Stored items

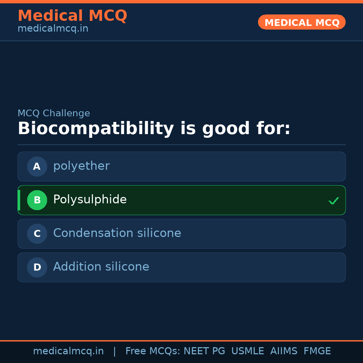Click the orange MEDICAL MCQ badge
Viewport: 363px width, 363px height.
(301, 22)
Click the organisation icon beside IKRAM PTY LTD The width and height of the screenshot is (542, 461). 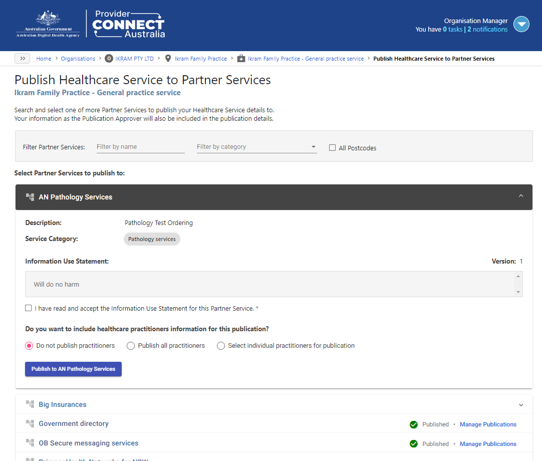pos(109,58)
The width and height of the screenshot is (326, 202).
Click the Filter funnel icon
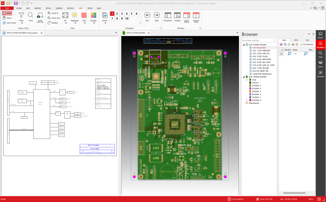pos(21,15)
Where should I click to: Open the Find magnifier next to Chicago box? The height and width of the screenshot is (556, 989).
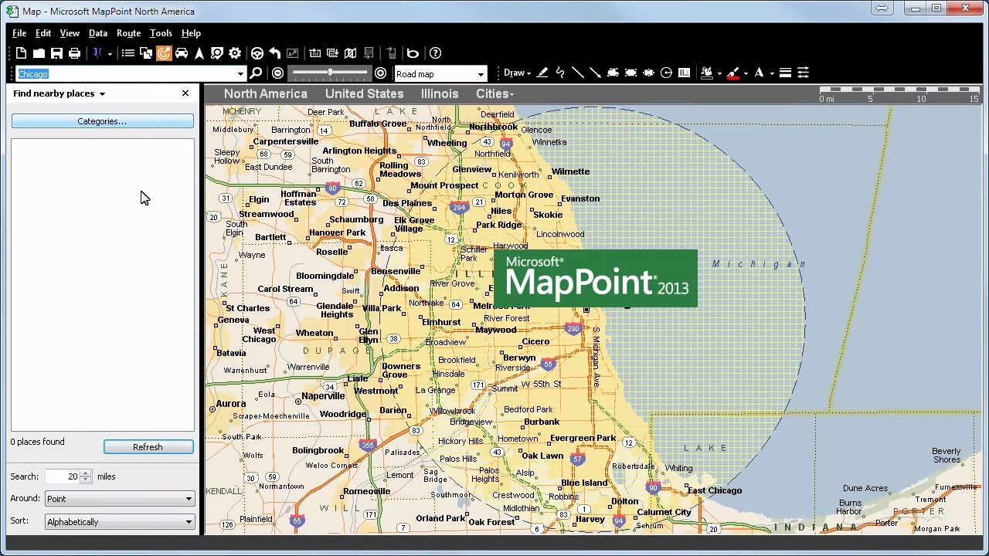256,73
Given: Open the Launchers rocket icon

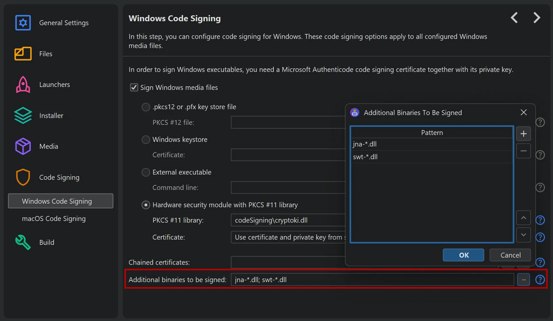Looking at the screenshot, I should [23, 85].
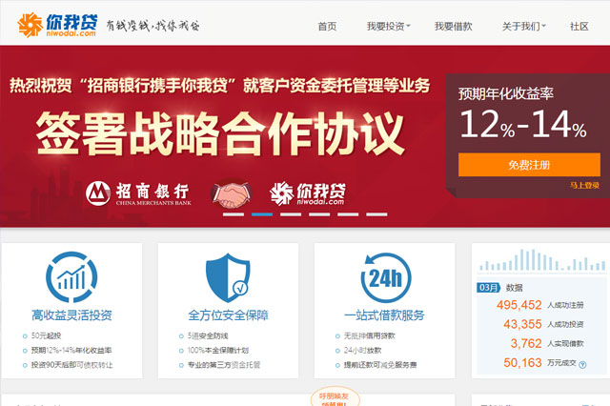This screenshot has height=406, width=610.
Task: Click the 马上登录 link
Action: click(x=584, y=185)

...

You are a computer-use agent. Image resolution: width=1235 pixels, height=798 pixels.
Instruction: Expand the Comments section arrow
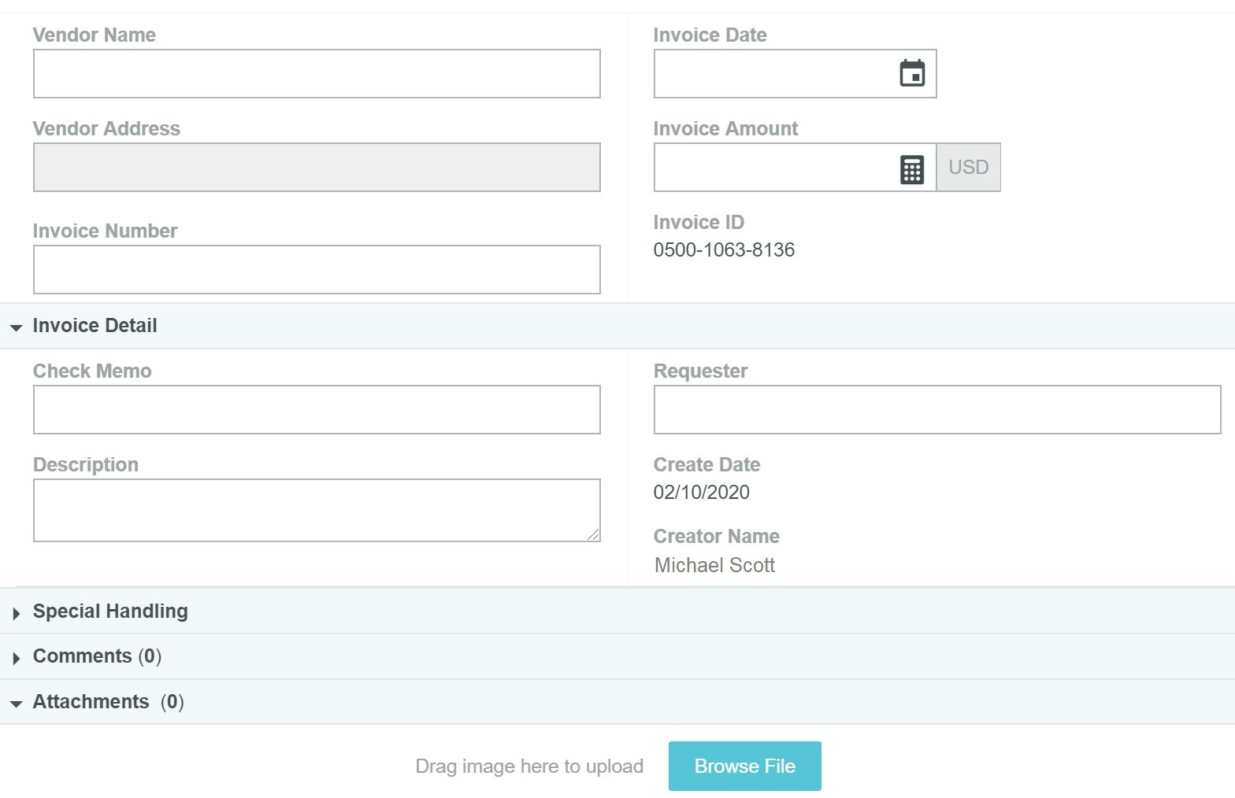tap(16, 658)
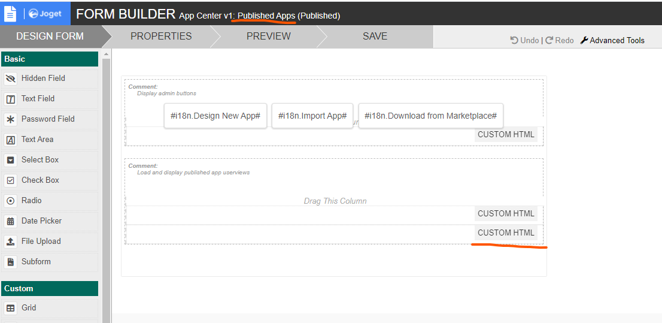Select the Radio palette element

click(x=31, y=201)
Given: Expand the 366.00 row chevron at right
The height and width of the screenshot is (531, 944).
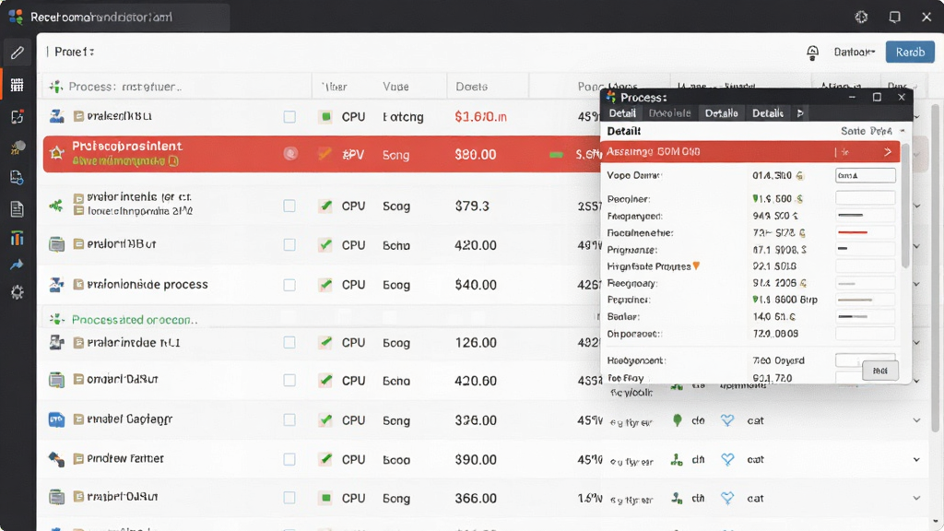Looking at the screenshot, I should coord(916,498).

==

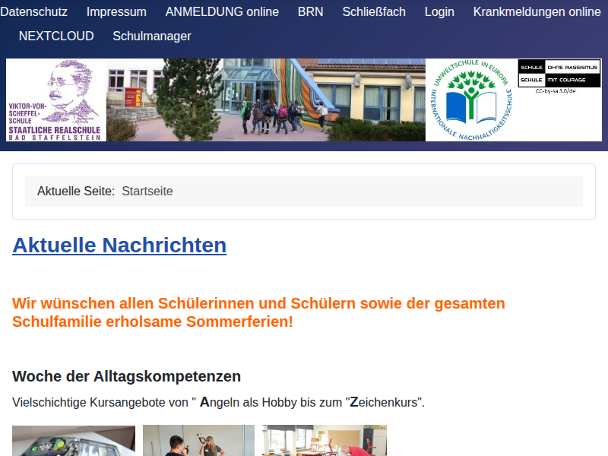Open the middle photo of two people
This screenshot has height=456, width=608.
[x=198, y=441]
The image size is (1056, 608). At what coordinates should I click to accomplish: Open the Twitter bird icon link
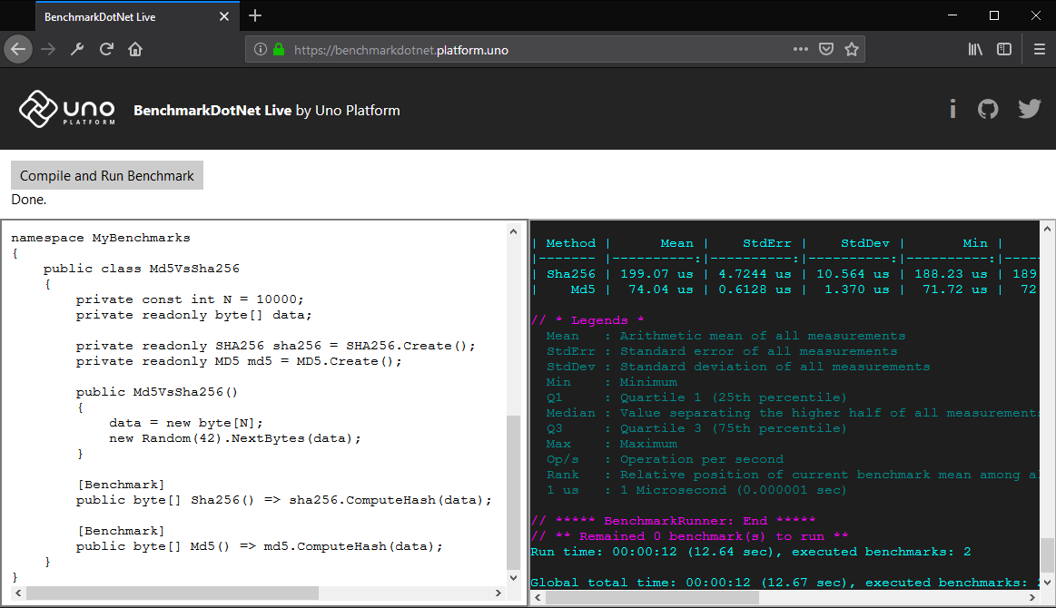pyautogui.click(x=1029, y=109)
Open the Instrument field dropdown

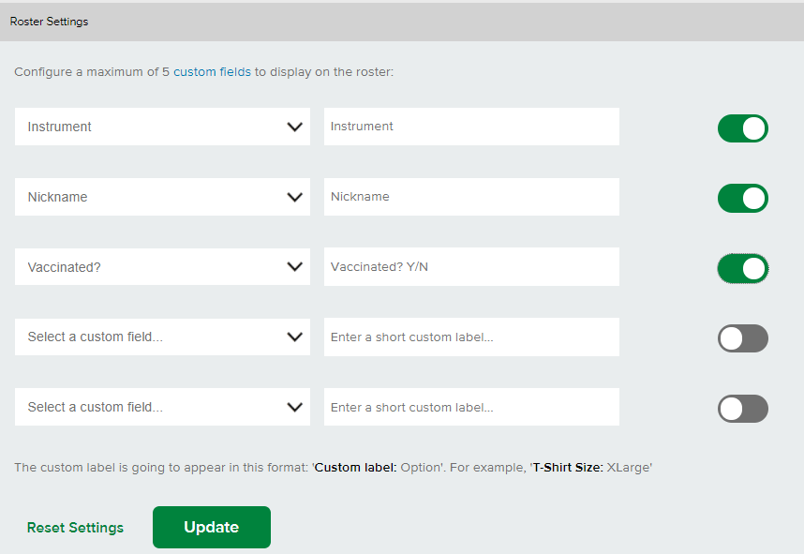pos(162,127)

What is expected: Although the records above contain pictures, the copy must not; set down exactly the lines from the one with "You are a computer-use" up to and including the one with "Given: Expand the 366.00 row chevron at right".

Solution for this task:
You are a computer-use agent. Image resolution: width=1235 pixels, height=798 pixels.
Instruction: Expand the Comments section arrow
tap(16, 658)
Select the Radio palette element

click(x=31, y=201)
Given: Expand the 366.00 row chevron at right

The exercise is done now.